08 December 2011

Fine For Me, But For You? Not So Much!

How do you know you've been a successful parent?
I won't even attempt to answer that. Jerry Sandusky's parents probably thought they had done a decent job raising their son. If they're still alive, they must now be reconsidering.

But our son has been on his own for almost five years now. He supports himself, and we're often made proud by remarks we hear from those associated with him at work and play. Thanks to Verizon, the 2000 miles that separate us are almost eliminated by several cell-phone calls daily.
He talks with his Mother often...
He calls me (not so often), when he wants advice or reassurance.

He has watched with interest how his old man has gotten back into motorcycling now that he's moved to Arizona. Last Fall he even rode behind me on the GoldWing about a half hour to see what that experience would be like. It was chilly and he wasn't dressed properly, but still he seemed to enjoy the ride.

I think he's been talking motorcycles with his friends in Arizona, because one of those friends just GAVE him the Yamaha 400 "Special" that has been sitting idle in his garage for a couple years.

His drive from his Casa Grande, AZ home to his workplace in Chandler, AZ takes about 40 minutes and is spent mostly on Interstate 10. His Ford Explorer "Sport Trac" gets a little over 20 m.p.g. on the highway, so he's burnin' about 4 gallons of fuel each round-trip.
Driven sanely, the Yamaha should get around 50 m.p.g. and will cut his fuel costs in half.
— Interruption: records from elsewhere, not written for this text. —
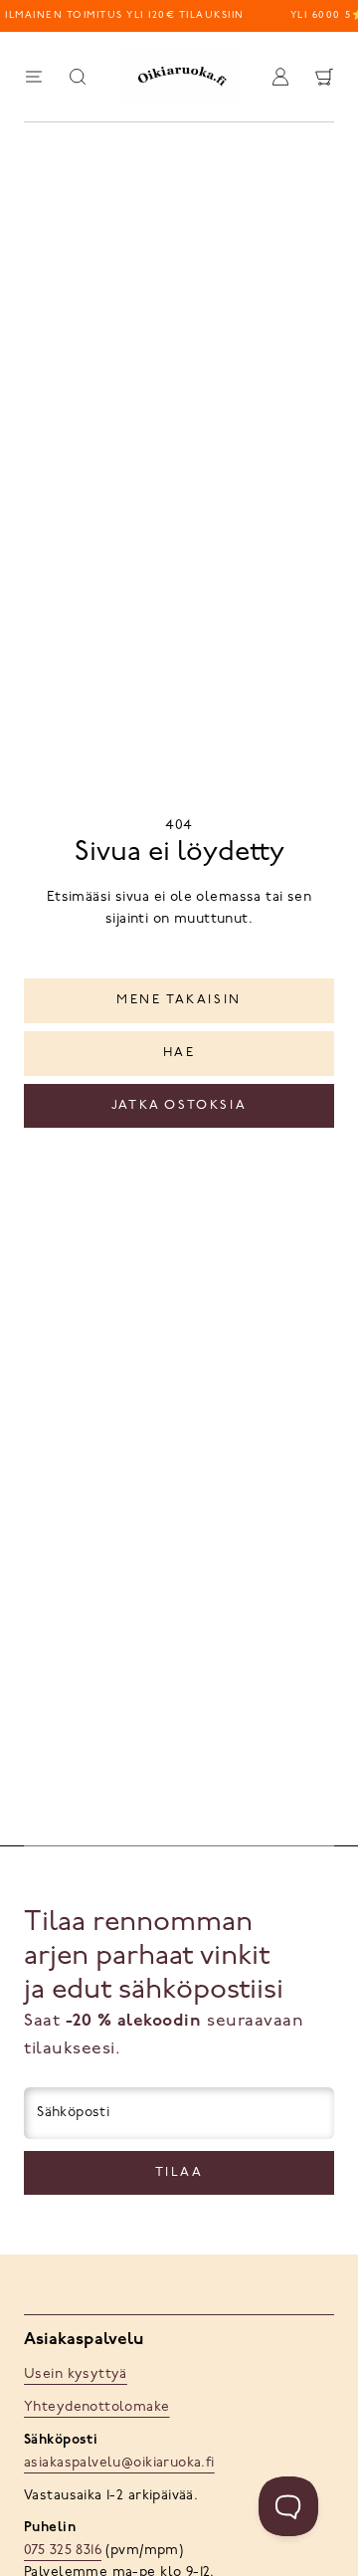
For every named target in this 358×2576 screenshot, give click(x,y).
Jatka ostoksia (179, 1105)
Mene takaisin (179, 999)
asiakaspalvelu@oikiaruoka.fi (119, 2463)
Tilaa (179, 2172)
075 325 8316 (62, 2550)
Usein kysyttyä (75, 2374)
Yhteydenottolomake (97, 2407)
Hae (179, 1052)
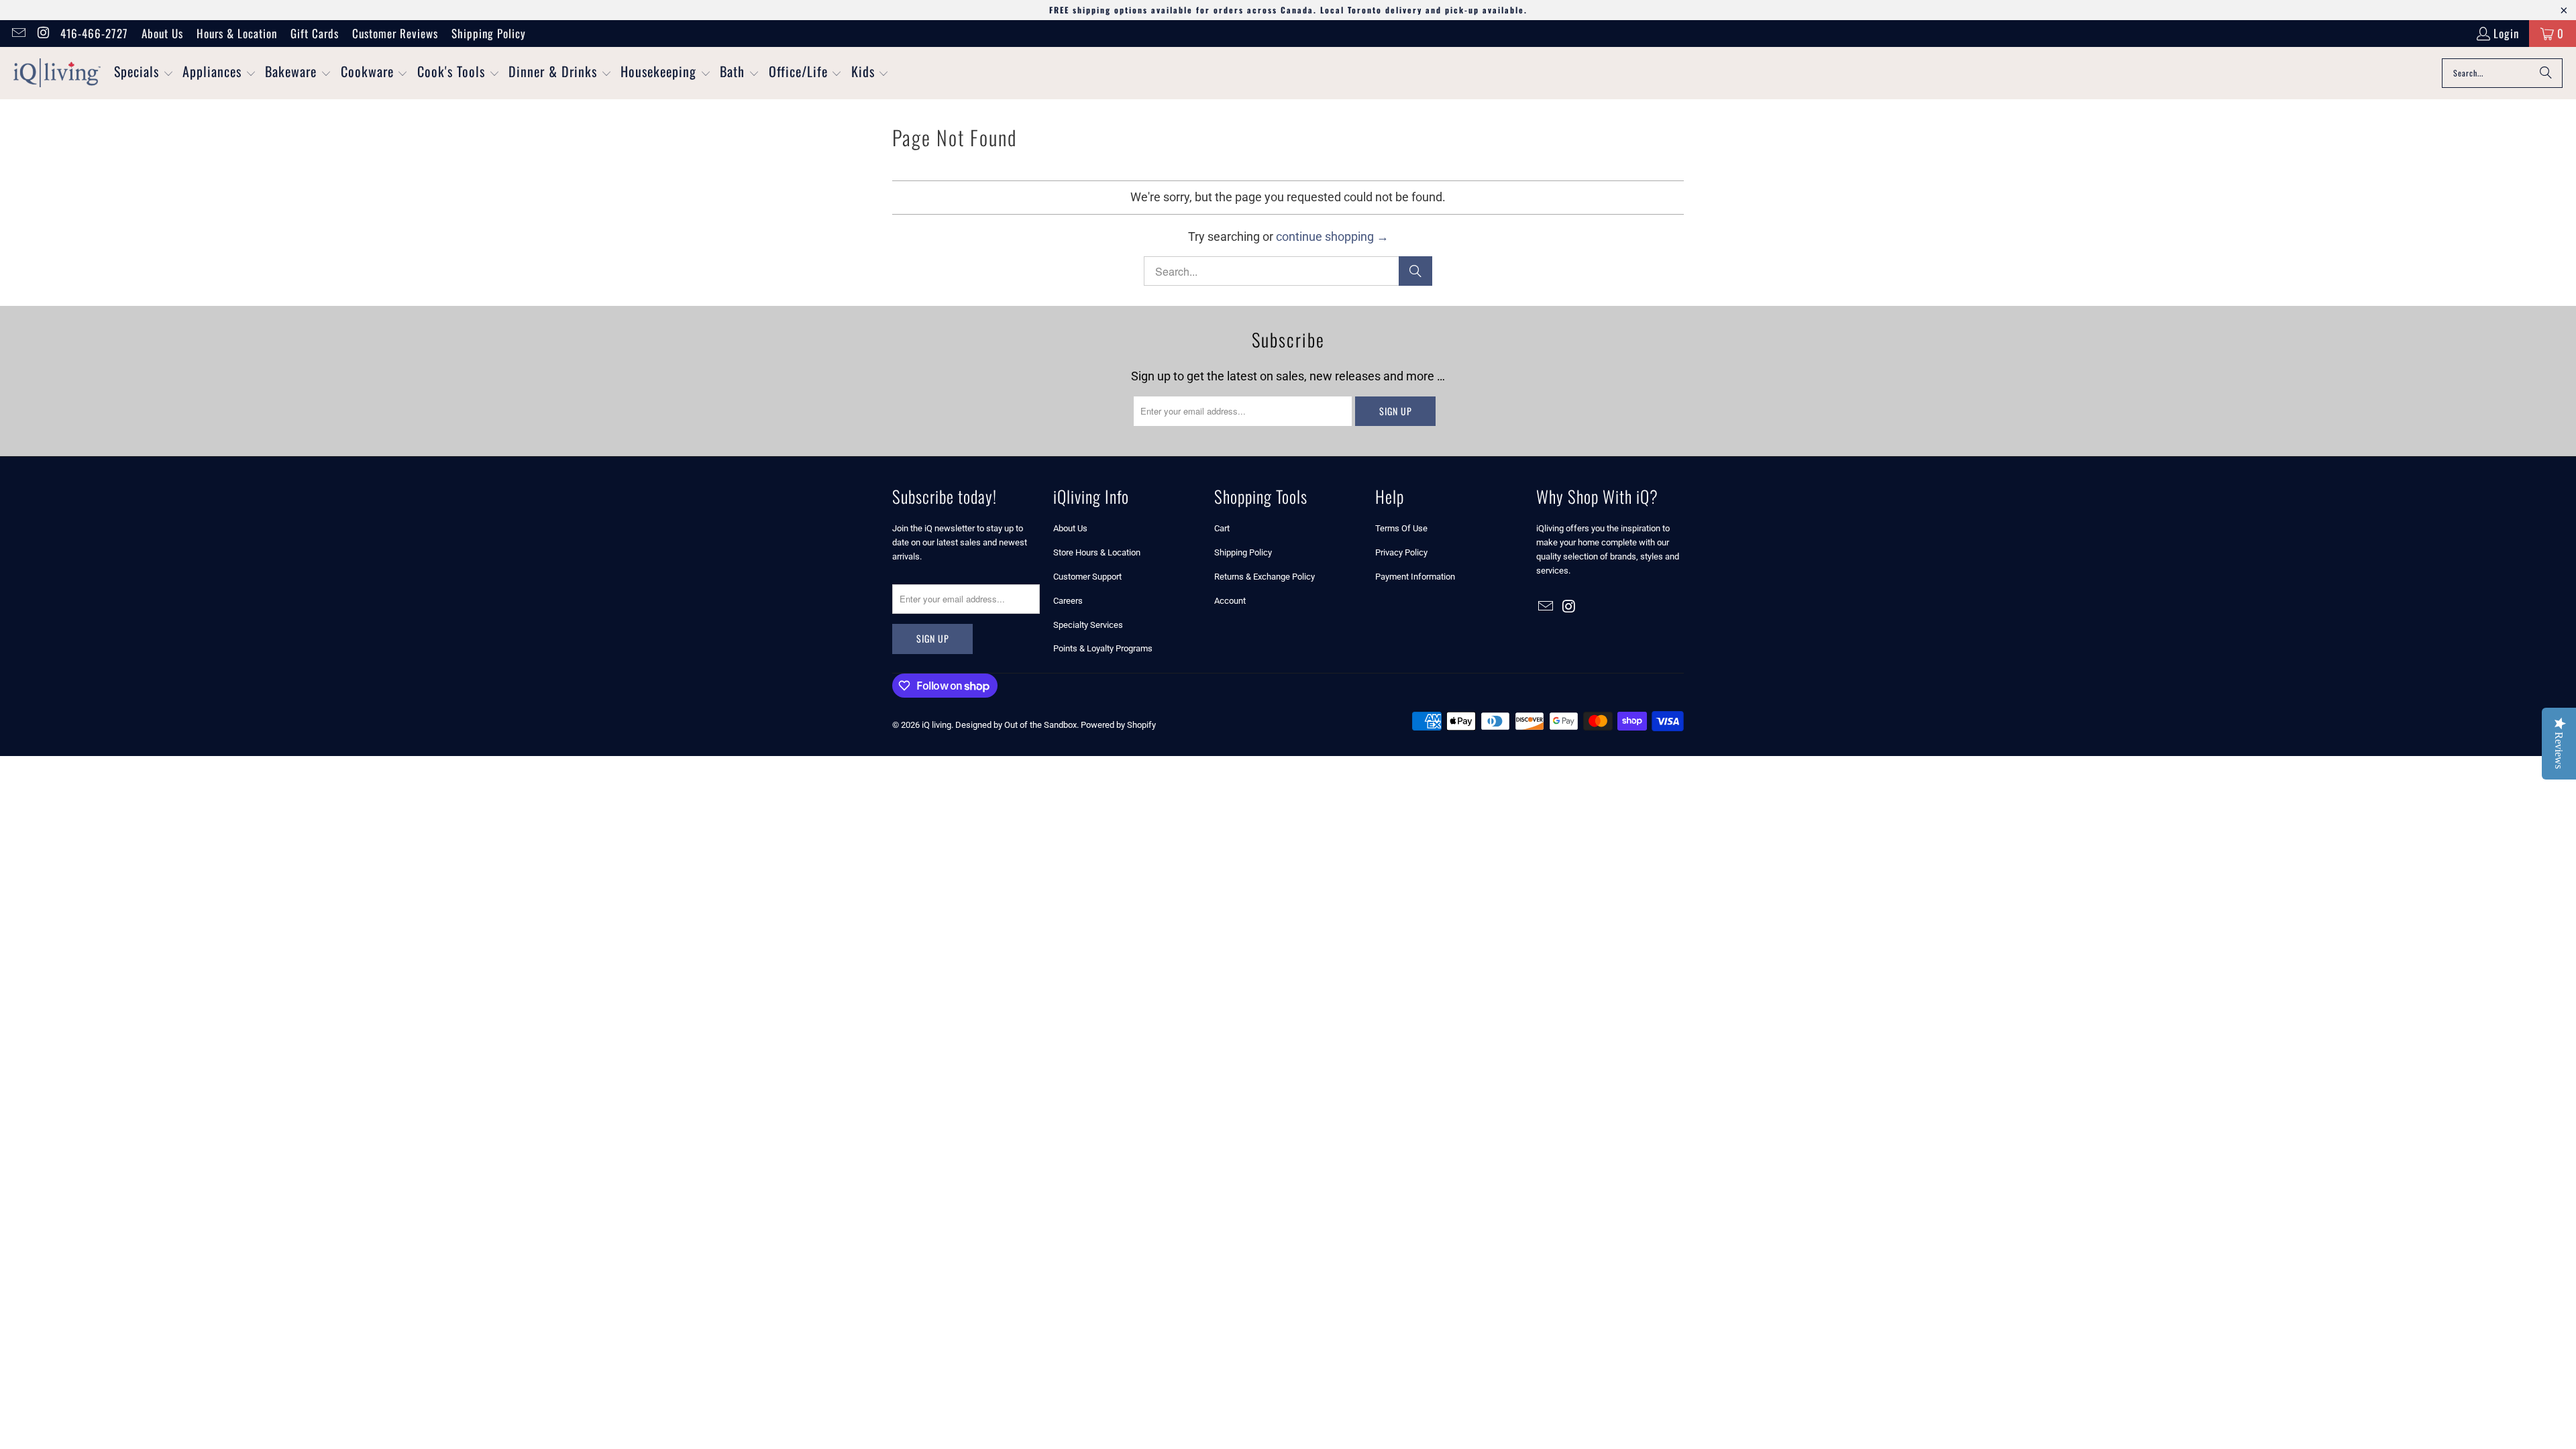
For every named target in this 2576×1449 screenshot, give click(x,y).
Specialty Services (1088, 625)
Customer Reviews (395, 33)
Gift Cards (314, 33)
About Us (162, 33)
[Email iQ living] (17, 33)
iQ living (936, 725)
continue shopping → (1332, 236)
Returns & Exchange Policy (1264, 577)
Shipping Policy (488, 33)
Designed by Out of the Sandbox (1016, 725)
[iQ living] (57, 73)
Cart (1222, 528)
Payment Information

Great Arizona weather should allow him to ride the bike to work much of the year.

When his friend gave him the bike our son called and was excited.
We are excited, AND concerned.
In my head I'm thinkin', "It's okay for me to something slightly dangerous and fun, but I'm not so sure I want you doing the same thing, my son!"

So we have to do what we have done in the past...
Try to educate and instill the proper amount of respect he needs to have for the bike-riding experience.
He has always listened well and put our advice to good use. I see no reason he won't do that again.
And now I'm lookin' forward to our next trip to Arizona...
I hear there are some wonderful roads to ride East of "Apache Junction"!


Ed Bonderenka said...

Yep. One of my kids wanted my crotch rocket when I stopped riding it, and I thought of why I stopped riding it (late blooming sanity) and said no.
Now another son (CPO) has bought a small Yamaha to start out on. Hoping for the best.

Brady Steffl said...

Mr. Beard,

I definitely understand the sentiment. I taught my little brother how to ride this summer, and he's almost eight years my junior. The whole thing scared the crap out of me. But, the best thing my father ever did was stay out of my hair when I got into bikes. "Well, be careful." was all he said, even if he said it 1,657 times. Remind him that everyone on the road is out to kill him, that's basically how I've survived. It's not 'explicitly' true, but it works not to trust anyone.

Behind Bars - Motorcycles and Life

ddf said...

When my son was preparing to go away to college I encouraged him to get involved with intramural sports and activities. Always a good student he didn't have much experience with team sports, so I suggested, Tennis, golf etc, but nothing really appealed to him. One bright Saturday afternoon we got a phone call: "I joined a team! Skydiving!" ...and he did very well.

jinksto said...

As with all things proper training and application of skills will go a long way. Advise him to take the MSF course and pay attention to it. Especially on the interstate...

My biggest two pieces of advice for Interstate riding are these:

* Don't ride beside cars... always make sure they have room to blindly change lanes without looking because they will.

* Don't tailgate but more importantly don't worry about whether YOU have time to stop... worry about whether the guy behind you has time. The closer he gets to you the more you slow down to give you both time to stop in an emergency. Essentially, drive the car behind you and leave lots of room for error.

Well Seasoned Fool said...

Youngest son's car was still in my name (he had the signed off title; hadn't transfered it). Received a photo radar ticket from Idaho showing his speed at 115 mph. You could clearly see him with one hand on the wheel just cruising.

I wasn't that upset about the speed. I was upset he was driving that fast on marginal tires. That prompted an intense father/son dialog.

When he was sixteen, spent the money to put him in a two day class at the local race track. Let him buy a very hot Dodge Charger. Put a restrictor plate on. Took the plate off when he was eighteen.

His older brother drives like an old lady. No interest in fast cars.

The ticket? Ignored it. None of lived in Idaho.

Old NFO said...

You've raised him well, he takes advice... Can't ask for much more!

CnC said...

it drove my mom crazy when I started riding as a kid, she had an uncle get killed on a bike when she was a kid, she never got over it, I ride anyway, but thinking of my son riding? I would need more xanax. dont do as I do do as I say,

Bloviating Zeppelin said...

People either love or hate bikes. My wife, a former coroner's deputy, calls them Murdercycles.

Me, I love them. Recently bought a Yamaha TW200 for local funning around.

In moderation, with safety, there's nothing wrong whatsoever with an enhanced awareness of the driving environment, such as is proffered on a motorcycle.